IDH1 promoted cell migration and invasion and IDH1 knockout decreased cell migration and proliferation. (A) Cell migration and invasion of the REB and IDH1 KO REB cells were determined using Transwell and (B) the values in each group were shown as mean ± S.D. (C) Cell migration and invasion of the IDH1 KO REB cells transfected with vector, wildtype IDH1, or IDH1 R132C mutation plasmid and (D) the values in each group were shown as mean ± S.D. (E) qPCR was used to analyze the relative expressions of a panel of EMT relevant markers in IDH1 KO REB cells transfected with vector, wildtype IDH1 or IDH1 R132C mutation plasmid. Data were shown as mean ± S.D. **P < 0.01, ***P < 0.001; ns indicates no significance.

Figure 4

IDH1 mutation reduced NADPH and α-KG levels. (A,B) ELISA was used to determine the levels of α-KG in REB cells, IDH1 KO REB cells, IDH1 KO REB cells transfected with vector, wildtype IDH1 or IDH1 R132C mutation plasmid. (C,D) ELISA was used to determine the levels of NADPH in REB cells, IDH1 KO REB cells, IDH1 KO REB cells transfected with vector, wildtype IDH1 or IDH1 R132C mutation plasmid. (E) Cell count assay were used to determine the cell viabilities of REB cells or REB IDH1 K.O. cells treated with or without N-acetyl cysteine. (F) Cell migration and invasion assay of the REB cells or REB IDH1 K.O. cells treated with or without N-acetyl cysteine.

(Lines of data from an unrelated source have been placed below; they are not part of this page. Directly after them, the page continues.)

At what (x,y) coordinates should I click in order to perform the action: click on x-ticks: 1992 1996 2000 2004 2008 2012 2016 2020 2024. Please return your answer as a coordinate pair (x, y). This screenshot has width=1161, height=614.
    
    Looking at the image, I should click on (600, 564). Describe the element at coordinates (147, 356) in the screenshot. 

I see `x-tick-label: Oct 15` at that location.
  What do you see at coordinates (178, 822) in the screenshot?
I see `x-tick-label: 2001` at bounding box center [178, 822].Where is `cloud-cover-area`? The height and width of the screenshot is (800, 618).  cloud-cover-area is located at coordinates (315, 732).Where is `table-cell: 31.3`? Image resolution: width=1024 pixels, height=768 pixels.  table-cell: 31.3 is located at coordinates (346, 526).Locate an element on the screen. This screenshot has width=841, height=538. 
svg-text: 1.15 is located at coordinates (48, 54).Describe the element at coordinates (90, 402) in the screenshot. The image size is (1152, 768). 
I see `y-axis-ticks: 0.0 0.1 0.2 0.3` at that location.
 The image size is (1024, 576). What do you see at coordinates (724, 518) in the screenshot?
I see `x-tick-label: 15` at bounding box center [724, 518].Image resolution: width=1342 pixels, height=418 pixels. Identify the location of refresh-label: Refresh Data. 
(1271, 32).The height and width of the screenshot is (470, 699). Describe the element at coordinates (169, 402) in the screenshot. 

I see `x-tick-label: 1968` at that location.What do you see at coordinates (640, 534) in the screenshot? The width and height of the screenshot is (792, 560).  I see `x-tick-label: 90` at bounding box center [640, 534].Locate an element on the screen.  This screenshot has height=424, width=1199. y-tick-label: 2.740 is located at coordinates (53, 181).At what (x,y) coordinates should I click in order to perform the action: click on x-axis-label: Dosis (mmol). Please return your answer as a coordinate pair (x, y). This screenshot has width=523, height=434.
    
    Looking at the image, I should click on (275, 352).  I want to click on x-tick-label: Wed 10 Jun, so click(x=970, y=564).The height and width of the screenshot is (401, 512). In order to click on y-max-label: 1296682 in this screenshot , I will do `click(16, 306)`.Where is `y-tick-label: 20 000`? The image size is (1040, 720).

Data were shown as mean ± S.D. *P < 0.05, ***P < 0.001; ns indicates no significance.

Figure 5

IDH1 regulated the expressions of ALDH1. (A) The correlation of IDH1 and ALDH1 expression in the patients with cholangiocarcinoma was analyzed using ChIPbase dataset. (B,C) qPCR was used to determine the levels of ALDH1 in REB cells, IDH1 KO REB cells, and IDH1 KO REB cells transfected with vector, wildtype IDH1 or IDH1 R132C mutation plasmid. (D) qPCR was used to determine the relative expressions of ALDH1 in REB cells transfected with ALDH1 expression plasmid. (E,F) Cell count assay and MTT assay were used to determine the cell viabilities of REB cells transfected with vector or ALDH1 expression plasmid. (G,H) Cell migration and invasion assay of REB cells transfected with vector or ALDH1 expression plasmid were determined using Transwell and the values in each group were shown as mean ± S.D. (I) qPCR was used to determine the relative expressions of ALDH1 in REB cells transfected with ALDH1 expression plasmid. (J) Cell count assay were used to determine the cell viabilities of REB cells transfected with vector or IDH1 expression plasmid in the presence or absence of ALDH1 siRNA. (K) Cell migration and invasion assay of the REB cells transfected with vector or IDH1 expression plasmid in the presence or absence of ALDH1 siRNA. *P < 0.05, ***P < 0.001; ns indicates not significance.